Warren Bennis


Warren Gamaliel Bennis was an American scholar, organizational consultant and author, widely regarded as a pioneer of the contemporary field of Leadership studies.
Bennis was University Professor and Distinguished Professor of Business Administration and Founding Chairman of The Leadership Institute at the University of Southern California.
"His work at MIT in the 1960s on group behavior foreshadowed -- and helped bring about -- today's headlong plunge into less hierarchical, more democratic and adaptive institutions, private and public," management expert Tom Peters wrote in 1993 in the foreword to Bennis' An Invented Life: Reflections on Leadership and Change.
Management expert James O'Toole, in a 2005 issue of Compass, published by Harvard University's John F. Kennedy School of Government, claimed that Bennis developed "an interest in a then-nonexistent field that he would ultimately make his own -- leadership -- with the publication of his 'Revisionist Theory of Leadership' in Harvard Business Review in 1961." O'Toole observed that Bennis challenged the prevailing wisdom by showing that humanistic, democratic-style leaders are better suited to dealing with the complexity and change that characterize the leadership environment.
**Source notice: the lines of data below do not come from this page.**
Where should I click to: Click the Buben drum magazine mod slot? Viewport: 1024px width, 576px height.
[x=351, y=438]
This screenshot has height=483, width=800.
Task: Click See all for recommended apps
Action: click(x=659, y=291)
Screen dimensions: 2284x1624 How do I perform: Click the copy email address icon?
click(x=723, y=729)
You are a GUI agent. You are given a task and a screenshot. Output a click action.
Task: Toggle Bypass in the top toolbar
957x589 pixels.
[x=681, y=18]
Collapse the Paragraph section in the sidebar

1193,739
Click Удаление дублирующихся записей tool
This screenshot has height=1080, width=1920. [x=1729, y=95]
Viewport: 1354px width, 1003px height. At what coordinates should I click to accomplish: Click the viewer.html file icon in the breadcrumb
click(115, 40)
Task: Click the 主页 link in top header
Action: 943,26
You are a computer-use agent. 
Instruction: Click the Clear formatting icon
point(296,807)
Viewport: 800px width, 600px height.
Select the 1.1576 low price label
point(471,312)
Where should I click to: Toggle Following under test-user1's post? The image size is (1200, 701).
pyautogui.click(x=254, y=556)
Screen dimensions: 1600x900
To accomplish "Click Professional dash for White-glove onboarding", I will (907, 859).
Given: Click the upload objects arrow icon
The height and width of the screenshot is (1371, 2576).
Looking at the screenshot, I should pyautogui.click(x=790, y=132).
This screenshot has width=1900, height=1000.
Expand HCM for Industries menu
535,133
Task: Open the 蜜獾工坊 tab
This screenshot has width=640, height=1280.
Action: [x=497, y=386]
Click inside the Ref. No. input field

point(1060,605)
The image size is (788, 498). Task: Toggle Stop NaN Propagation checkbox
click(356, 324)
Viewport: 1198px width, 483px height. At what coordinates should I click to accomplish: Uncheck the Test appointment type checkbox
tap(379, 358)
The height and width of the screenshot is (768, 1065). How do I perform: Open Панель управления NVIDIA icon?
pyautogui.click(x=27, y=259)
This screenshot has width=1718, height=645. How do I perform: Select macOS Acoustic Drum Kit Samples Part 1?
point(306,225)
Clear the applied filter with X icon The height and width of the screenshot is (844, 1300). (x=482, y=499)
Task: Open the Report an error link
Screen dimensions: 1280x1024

Military service and education

Bennis was born in The Bronx and grew up within a working-class Jewish family in Westwood, New Jersey, before enlisting in the United States Army in 1943. He would go on to serve as one of the Army's youngest infantry officers in the European theater of operations, and was awarded the Purple Heart and Bronze Star.
Following his military service, Bennis enrolled in Antioch College in 1947, where he earned his BA in 1951. In 1952, Bennis was awarded an Honors Certificate from London School of Economics, and Hicks Fellow from MIT. Antioch president Douglas McGregor, considered one of the founders of the modern democratic management philosophy, would take Bennis on as a protégé, a scholarly relationship that would prove fruitful when both later served as professors at the MIT Sloan School of Management. Bennis earned his PhD from MIT in 1955, majoring in Social Sciences and Economics. There, Bennis would hold the post of chairman of the Organizational Studies Department.

Career

Within the area of management, Bennis sought to move from theory to practice in 1967, taking the post of provost of the State University of New York at Buffalo and the presidency of the University of Cincinnati in 1971. He authored two books on leadership during his presidency: The Leaning Ivory Tower, 1973, and The Unconscious Conspiracy: Why Leaders Can't Lead, 1976.
Bennis chose to return to the life of a teacher, consultant and author following a heart attack in 1979, joining the faculty of the University of Southern California. Most of the best-known of his 27 books followed, including the bestselling Leaders and On Becoming A Leader, both translated into 21 languages. An Invented Life was nominated for a Pulitzer Prize. More recent books, Organizing Genius, 1997, Co-Leaders, 1999, and Managing The Dream, 2000, summarize Bennis's interests in leadership, judgment, organizational change and creative collaboration. Geeks & Geezers, 2002, examines the differences and similarities between leaders thirty years and younger and leaders seventy years and older.
Bennis spent time as an adviser to four United States presidents and several other public figures, and has also consulted for numerous FORTUNE 500 companies.
He has also spent time on the faculties of Harvard and Boston University and taught at the Indian Institute of Management Calcutta, INSEAD and IMD. In addition to his posts at USC, Bennis served as chairman of the Advisory Board of the Center for Public Leadership at Harvard University's Kennedy School. He was a visiting professor of leadership at the University of Exeter and a senior fellow at UCLA's School of Public Policy and Social Research.

Impact

The Wall Street Journal named him as one of the top ten most sought speakers on management in 1993; Forbes magazine referred to him as the "dean of leadership gurus" in 1996. The Financial Times referred to him in 2000 as "the professor who established leadership as a respectable academic field." In August, 2007, Business Week ranked him as one of the top ten thought leaders in business.
His work On Becoming a Leader, originally published in 1989, lays the foundation that a leader must be authentic, i.e. author of one's own creation; a combination of experience, self-knowledge, and personal ethics. This need for an effective leader to remain true to their self-invention would be further expanded upon by others into what has become known as the authentic leadership approach.